▶ **Data extracts**:
=-=-=

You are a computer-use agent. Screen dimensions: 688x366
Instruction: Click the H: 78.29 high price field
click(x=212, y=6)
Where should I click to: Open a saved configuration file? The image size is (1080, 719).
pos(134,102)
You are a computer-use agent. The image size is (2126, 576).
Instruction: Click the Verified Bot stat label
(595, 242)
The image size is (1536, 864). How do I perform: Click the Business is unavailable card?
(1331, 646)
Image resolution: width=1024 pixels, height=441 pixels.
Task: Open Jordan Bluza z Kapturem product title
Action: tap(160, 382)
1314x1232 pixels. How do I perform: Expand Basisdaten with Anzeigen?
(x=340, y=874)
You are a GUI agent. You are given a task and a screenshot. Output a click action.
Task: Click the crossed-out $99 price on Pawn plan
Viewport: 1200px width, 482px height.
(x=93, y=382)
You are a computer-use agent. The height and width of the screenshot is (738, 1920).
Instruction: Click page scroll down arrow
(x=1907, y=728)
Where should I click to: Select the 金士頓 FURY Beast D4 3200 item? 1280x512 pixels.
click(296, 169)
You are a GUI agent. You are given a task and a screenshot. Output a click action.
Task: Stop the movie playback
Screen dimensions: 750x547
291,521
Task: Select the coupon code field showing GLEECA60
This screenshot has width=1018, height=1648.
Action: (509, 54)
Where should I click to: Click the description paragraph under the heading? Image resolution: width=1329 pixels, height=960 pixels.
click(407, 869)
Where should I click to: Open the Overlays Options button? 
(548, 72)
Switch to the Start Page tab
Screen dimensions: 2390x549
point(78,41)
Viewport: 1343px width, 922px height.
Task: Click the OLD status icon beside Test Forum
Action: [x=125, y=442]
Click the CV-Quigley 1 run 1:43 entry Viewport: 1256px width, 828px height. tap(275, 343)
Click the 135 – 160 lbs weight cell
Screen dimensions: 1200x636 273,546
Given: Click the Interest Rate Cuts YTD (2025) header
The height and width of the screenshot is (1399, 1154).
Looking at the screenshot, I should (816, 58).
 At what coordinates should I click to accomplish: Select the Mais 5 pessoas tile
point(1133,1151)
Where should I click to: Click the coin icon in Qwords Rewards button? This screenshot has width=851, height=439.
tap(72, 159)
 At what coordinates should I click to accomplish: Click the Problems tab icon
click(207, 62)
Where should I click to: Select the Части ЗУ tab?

=-=-=

▶ **Exercise directions**: Give back, word for word, the lines of the records that run from the one holding "Where should I click to: Click the coin" to the very last.

▶ **Exercise output**:
Where should I click to: Click the coin icon in Qwords Rewards button? This screenshot has width=851, height=439.
tap(72, 159)
 At what coordinates should I click to accomplish: Click the Problems tab icon
click(207, 62)
Where should I click to: Select the Части ЗУ tab?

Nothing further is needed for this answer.